Crwys put that into laymen's terms. "So I have to wake the Sylph up."
"No, Sam does. If she can wake him, then it'll break the bond and Lethe loses her hold."
"Will it make all that go away?" Dharma pointed to the clouds.
Kyle shook his head. "I have no idea."
"It'll have to do. Solomon, keep them safe." Crwys spread his wings before he knelt down and launched himself into the eye of the storm.
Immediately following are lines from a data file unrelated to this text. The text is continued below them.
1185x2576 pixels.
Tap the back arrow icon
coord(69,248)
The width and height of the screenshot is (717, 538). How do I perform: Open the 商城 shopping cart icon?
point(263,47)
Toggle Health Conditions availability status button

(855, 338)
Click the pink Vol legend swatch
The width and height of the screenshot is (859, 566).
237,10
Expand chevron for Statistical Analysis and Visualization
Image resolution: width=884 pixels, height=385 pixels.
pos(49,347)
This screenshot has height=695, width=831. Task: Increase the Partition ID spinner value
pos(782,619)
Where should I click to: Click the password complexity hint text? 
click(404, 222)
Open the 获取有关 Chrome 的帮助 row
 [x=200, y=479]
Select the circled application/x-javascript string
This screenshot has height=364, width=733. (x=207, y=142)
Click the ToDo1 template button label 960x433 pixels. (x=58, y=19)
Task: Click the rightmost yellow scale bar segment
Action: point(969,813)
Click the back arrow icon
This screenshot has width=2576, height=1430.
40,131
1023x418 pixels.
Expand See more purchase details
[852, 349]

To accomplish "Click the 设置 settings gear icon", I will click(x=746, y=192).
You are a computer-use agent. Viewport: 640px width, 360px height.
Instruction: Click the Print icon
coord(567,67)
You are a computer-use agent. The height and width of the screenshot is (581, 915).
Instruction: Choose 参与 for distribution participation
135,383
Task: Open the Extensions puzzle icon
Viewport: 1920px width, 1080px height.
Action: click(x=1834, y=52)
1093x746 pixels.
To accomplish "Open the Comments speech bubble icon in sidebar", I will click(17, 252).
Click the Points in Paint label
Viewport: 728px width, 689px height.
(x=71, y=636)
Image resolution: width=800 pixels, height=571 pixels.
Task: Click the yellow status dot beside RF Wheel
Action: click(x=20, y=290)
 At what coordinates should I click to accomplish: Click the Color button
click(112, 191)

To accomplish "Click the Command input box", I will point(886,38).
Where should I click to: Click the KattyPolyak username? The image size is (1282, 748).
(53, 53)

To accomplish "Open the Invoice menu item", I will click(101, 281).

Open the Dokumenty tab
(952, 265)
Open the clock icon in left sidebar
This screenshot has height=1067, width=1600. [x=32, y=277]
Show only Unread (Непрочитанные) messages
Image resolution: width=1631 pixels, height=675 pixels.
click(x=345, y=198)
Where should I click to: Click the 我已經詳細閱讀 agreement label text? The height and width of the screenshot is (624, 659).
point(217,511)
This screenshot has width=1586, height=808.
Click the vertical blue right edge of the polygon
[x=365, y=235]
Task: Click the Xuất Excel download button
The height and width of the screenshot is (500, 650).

I love you Sam. No matter what happens, just remember I love you.
TWENTY EIGHT
Damali stood outside the Devonshire house and watched as a ball of fire shot up into the heart of the miasma. There you go, Azazel. Right on time. Go be the hero, though this story won't have a happy ending. She pushed the gate open and walked quickly to the front door, her boots striking against the flagstone path. The windows in the front of the house were shattered, many broken out, littering the grass below them. She'd made sure no one else in the neighborhood saw or heard the explosion by manipulating the structure of the house, the Earth minerals present in every material used to create it. She'd sensed the Witches' and the conjure man's magic, knowing they intended to do the same. But they were out magic'd in all of this, no matter how much power Samantha Hawthorne believed she had. Tasoula knew it.